▶ _Directions for this task_:
Copy the data below line for line, without changing anything.

▶ _Information given_:
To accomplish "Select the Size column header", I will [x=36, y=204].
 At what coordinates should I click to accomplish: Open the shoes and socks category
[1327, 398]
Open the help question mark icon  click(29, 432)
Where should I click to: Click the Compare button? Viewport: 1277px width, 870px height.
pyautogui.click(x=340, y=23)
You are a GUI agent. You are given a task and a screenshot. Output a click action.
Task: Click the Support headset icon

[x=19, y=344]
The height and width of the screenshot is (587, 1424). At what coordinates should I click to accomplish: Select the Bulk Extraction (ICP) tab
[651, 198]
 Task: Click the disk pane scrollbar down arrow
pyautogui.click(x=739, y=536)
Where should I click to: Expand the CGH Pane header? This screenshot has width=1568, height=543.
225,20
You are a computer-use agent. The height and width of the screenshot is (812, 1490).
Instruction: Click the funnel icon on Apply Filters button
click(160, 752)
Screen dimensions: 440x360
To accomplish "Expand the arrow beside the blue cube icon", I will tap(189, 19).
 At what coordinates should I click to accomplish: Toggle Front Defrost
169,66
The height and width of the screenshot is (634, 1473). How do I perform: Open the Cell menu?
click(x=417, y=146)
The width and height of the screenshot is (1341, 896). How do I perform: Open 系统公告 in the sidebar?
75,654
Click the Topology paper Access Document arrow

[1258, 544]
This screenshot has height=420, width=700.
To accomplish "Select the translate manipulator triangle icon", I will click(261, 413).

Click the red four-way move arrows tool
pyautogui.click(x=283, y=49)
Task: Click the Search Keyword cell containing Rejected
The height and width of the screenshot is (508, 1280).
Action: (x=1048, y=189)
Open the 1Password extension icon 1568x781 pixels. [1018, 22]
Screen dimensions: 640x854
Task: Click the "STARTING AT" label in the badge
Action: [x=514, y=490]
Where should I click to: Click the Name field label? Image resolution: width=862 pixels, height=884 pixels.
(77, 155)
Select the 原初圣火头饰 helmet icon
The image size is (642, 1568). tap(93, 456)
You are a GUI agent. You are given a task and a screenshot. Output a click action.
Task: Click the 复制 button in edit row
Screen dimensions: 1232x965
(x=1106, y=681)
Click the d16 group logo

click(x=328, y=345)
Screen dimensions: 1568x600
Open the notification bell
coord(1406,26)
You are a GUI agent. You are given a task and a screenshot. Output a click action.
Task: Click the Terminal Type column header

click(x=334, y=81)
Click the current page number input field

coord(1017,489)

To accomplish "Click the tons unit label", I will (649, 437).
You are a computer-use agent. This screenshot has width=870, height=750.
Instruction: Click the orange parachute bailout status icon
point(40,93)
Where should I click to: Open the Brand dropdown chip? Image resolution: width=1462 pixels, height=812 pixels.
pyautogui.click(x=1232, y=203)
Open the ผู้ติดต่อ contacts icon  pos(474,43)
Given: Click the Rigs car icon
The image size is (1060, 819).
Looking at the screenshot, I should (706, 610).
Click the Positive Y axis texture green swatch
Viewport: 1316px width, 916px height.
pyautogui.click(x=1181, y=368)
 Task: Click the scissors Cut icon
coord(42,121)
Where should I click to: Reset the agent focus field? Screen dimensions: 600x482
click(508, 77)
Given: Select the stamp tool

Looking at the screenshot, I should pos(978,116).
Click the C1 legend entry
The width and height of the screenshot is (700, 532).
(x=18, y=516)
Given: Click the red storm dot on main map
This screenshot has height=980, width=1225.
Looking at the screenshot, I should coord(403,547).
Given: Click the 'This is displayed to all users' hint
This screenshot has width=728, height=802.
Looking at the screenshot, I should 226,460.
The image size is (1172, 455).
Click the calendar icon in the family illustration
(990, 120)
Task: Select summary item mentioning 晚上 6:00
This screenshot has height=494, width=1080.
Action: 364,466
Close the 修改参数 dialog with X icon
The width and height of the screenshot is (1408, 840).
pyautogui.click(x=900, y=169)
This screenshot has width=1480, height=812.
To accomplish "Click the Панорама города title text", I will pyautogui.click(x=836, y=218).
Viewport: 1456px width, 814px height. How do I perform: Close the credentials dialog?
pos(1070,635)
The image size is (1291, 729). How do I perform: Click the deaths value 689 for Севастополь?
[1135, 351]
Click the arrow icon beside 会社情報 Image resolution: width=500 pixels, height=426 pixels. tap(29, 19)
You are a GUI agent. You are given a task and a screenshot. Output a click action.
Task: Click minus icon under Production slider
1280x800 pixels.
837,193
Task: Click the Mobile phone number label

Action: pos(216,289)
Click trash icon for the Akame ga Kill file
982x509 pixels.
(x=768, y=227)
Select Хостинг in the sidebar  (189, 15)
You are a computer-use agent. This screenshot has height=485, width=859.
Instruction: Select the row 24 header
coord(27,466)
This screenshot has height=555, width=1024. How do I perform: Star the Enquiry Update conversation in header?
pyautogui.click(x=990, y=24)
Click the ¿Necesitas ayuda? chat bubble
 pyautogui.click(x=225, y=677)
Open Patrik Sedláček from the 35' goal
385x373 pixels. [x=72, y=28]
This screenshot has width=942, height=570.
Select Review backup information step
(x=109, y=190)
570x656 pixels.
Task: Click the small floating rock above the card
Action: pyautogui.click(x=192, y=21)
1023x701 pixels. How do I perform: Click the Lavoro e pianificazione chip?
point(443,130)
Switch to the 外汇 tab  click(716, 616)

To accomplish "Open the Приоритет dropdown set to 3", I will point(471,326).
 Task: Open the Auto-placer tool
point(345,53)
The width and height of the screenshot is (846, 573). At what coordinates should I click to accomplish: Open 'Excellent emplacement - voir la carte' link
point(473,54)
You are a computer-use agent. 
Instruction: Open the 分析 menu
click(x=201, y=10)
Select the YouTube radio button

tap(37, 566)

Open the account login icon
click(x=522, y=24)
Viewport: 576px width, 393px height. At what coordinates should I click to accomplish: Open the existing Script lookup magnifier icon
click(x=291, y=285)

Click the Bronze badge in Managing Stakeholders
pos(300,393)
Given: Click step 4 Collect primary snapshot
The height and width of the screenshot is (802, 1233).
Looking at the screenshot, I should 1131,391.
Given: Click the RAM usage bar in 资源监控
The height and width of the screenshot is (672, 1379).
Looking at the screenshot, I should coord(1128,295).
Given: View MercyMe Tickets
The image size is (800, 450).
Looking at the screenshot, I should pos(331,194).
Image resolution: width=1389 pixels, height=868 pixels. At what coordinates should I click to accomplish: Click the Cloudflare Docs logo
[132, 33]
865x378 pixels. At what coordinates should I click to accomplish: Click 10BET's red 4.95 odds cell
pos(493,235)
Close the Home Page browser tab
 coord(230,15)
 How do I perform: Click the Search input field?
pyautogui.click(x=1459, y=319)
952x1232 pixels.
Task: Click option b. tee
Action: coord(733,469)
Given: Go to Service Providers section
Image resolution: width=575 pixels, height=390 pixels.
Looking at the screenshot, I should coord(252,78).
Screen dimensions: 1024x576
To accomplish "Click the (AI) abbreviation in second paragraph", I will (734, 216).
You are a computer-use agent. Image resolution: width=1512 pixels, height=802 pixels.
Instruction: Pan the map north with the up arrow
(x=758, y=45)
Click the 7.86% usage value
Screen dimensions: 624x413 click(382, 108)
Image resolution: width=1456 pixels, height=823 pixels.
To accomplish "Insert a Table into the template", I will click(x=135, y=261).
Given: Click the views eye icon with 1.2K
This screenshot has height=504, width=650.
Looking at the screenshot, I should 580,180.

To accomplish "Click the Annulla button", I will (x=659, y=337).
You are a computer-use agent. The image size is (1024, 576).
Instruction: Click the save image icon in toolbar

▶ _Solution to the problem_:
To accomplish "Select the Size column header", I will [x=36, y=204].
 At what coordinates should I click to accomplish: Open the shoes and socks category
[1327, 398]
Open the help question mark icon  click(29, 432)
Where should I click to: Click the Compare button? Viewport: 1277px width, 870px height.
pyautogui.click(x=340, y=23)
You are a GUI agent. You are given a task and a screenshot. Output a click action.
Task: Click the Support headset icon

[x=19, y=344]
The height and width of the screenshot is (587, 1424). At what coordinates should I click to accomplish: Select the Bulk Extraction (ICP) tab
[651, 198]
 Task: Click the disk pane scrollbar down arrow
pyautogui.click(x=739, y=536)
Where should I click to: Expand the CGH Pane header? This screenshot has width=1568, height=543.
225,20
You are a computer-use agent. The height and width of the screenshot is (812, 1490).
Instruction: Click the funnel icon on Apply Filters button
click(160, 752)
Screen dimensions: 440x360
To accomplish "Expand the arrow beside the blue cube icon", I will tap(189, 19).
 At what coordinates should I click to accomplish: Toggle Front Defrost
169,66
The height and width of the screenshot is (634, 1473). How do I perform: Open the Cell menu?
click(x=417, y=146)
The width and height of the screenshot is (1341, 896). How do I perform: Open 系统公告 in the sidebar?
75,654
Click the Topology paper Access Document arrow

[1258, 544]
This screenshot has height=420, width=700.
To accomplish "Select the translate manipulator triangle icon", I will click(261, 413).

Click the red four-way move arrows tool
pyautogui.click(x=283, y=49)
Task: Click the Search Keyword cell containing Rejected
The height and width of the screenshot is (508, 1280).
Action: (x=1048, y=189)
Open the 1Password extension icon 1568x781 pixels. [1018, 22]
Screen dimensions: 640x854
Task: Click the "STARTING AT" label in the badge
Action: [x=514, y=490]
Where should I click to: Click the Name field label? Image resolution: width=862 pixels, height=884 pixels.
(77, 155)
Select the 原初圣火头饰 helmet icon
The image size is (642, 1568). tap(93, 456)
You are a GUI agent. You are given a task and a screenshot. Output a click action.
Task: Click the 复制 button in edit row
Screen dimensions: 1232x965
(x=1106, y=681)
Click the d16 group logo

click(x=328, y=345)
Screen dimensions: 1568x600
Open the notification bell
coord(1406,26)
You are a GUI agent. You are given a task and a screenshot. Output a click action.
Task: Click the Terminal Type column header

click(x=334, y=81)
Click the current page number input field

coord(1017,489)

To accomplish "Click the tons unit label", I will (649, 437).
You are a computer-use agent. This screenshot has width=870, height=750.
Instruction: Click the orange parachute bailout status icon
point(40,93)
Where should I click to: Open the Brand dropdown chip? Image resolution: width=1462 pixels, height=812 pixels.
pyautogui.click(x=1232, y=203)
Open the ผู้ติดต่อ contacts icon  pos(474,43)
Given: Click the Rigs car icon
The image size is (1060, 819).
Looking at the screenshot, I should (706, 610).
Click the Positive Y axis texture green swatch
Viewport: 1316px width, 916px height.
pyautogui.click(x=1181, y=368)
 Task: Click the scissors Cut icon
coord(42,121)
Where should I click to: Reset the agent focus field? Screen dimensions: 600x482
click(508, 77)
Given: Select the stamp tool

Looking at the screenshot, I should pos(978,116).
Click the C1 legend entry
The width and height of the screenshot is (700, 532).
(x=18, y=516)
Given: Click the red storm dot on main map
This screenshot has height=980, width=1225.
Looking at the screenshot, I should coord(403,547).
Given: Click the 'This is displayed to all users' hint
This screenshot has width=728, height=802.
Looking at the screenshot, I should 226,460.
The image size is (1172, 455).
Click the calendar icon in the family illustration
(990, 120)
Task: Select summary item mentioning 晚上 6:00
This screenshot has height=494, width=1080.
Action: 364,466
Close the 修改参数 dialog with X icon
The width and height of the screenshot is (1408, 840).
pyautogui.click(x=900, y=169)
This screenshot has width=1480, height=812.
To accomplish "Click the Панорама города title text", I will pyautogui.click(x=836, y=218).
Viewport: 1456px width, 814px height. How do I perform: Close the credentials dialog?
pos(1070,635)
The image size is (1291, 729). How do I perform: Click the deaths value 689 for Севастополь?
[1135, 351]
Click the arrow icon beside 会社情報 Image resolution: width=500 pixels, height=426 pixels. tap(29, 19)
You are a GUI agent. You are given a task and a screenshot. Output a click action.
Task: Click minus icon under Production slider
1280x800 pixels.
837,193
Task: Click the Mobile phone number label

Action: pos(216,289)
Click trash icon for the Akame ga Kill file
982x509 pixels.
(x=768, y=227)
Select Хостинг in the sidebar  (189, 15)
You are a computer-use agent. This screenshot has height=485, width=859.
Instruction: Select the row 24 header
coord(27,466)
This screenshot has height=555, width=1024. How do I perform: Star the Enquiry Update conversation in header?
pyautogui.click(x=990, y=24)
Click the ¿Necesitas ayuda? chat bubble
 pyautogui.click(x=225, y=677)
Open Patrik Sedláček from the 35' goal
385x373 pixels. [x=72, y=28]
This screenshot has width=942, height=570.
Select Review backup information step
(x=109, y=190)
570x656 pixels.
Task: Click the small floating rock above the card
Action: pyautogui.click(x=192, y=21)
1023x701 pixels. How do I perform: Click the Lavoro e pianificazione chip?
point(443,130)
Switch to the 外汇 tab  click(716, 616)

To accomplish "Open the Приоритет dropdown set to 3", I will point(471,326).
 Task: Open the Auto-placer tool
point(345,53)
The width and height of the screenshot is (846, 573). At what coordinates should I click to accomplish: Open 'Excellent emplacement - voir la carte' link
point(473,54)
You are a computer-use agent. 
Instruction: Open the 分析 menu
click(x=201, y=10)
Select the YouTube radio button

tap(37, 566)

Open the account login icon
click(x=522, y=24)
Viewport: 576px width, 393px height. At what coordinates should I click to accomplish: Open the existing Script lookup magnifier icon
click(x=291, y=285)

Click the Bronze badge in Managing Stakeholders
pos(300,393)
Given: Click step 4 Collect primary snapshot
The height and width of the screenshot is (802, 1233).
Looking at the screenshot, I should 1131,391.
Given: Click the RAM usage bar in 资源监控
The height and width of the screenshot is (672, 1379).
Looking at the screenshot, I should coord(1128,295).
Given: View MercyMe Tickets
The image size is (800, 450).
Looking at the screenshot, I should pos(331,194).
Image resolution: width=1389 pixels, height=868 pixels. At what coordinates should I click to accomplish: Click the Cloudflare Docs logo
[132, 33]
865x378 pixels. At what coordinates should I click to accomplish: Click 10BET's red 4.95 odds cell
pos(493,235)
Close the Home Page browser tab
 coord(230,15)
 How do I perform: Click the Search input field?
pyautogui.click(x=1459, y=319)
952x1232 pixels.
Task: Click option b. tee
Action: coord(733,469)
Given: Go to Service Providers section
Image resolution: width=575 pixels, height=390 pixels.
Looking at the screenshot, I should coord(252,78).
Screen dimensions: 1024x576
To accomplish "Click the (AI) abbreviation in second paragraph", I will (734, 216).
You are a computer-use agent. Image resolution: width=1512 pixels, height=802 pixels.
Instruction: Pan the map north with the up arrow
(x=758, y=45)
Click the 7.86% usage value
Screen dimensions: 624x413 click(382, 108)
Image resolution: width=1456 pixels, height=823 pixels.
To accomplish "Insert a Table into the template", I will click(x=135, y=261).
Given: Click the views eye icon with 1.2K
This screenshot has height=504, width=650.
Looking at the screenshot, I should 580,180.

To accomplish "Click the Annulla button", I will (x=659, y=337).
You are a computer-use agent. The image size is (1024, 576).
Instruction: Click the save image icon in toolbar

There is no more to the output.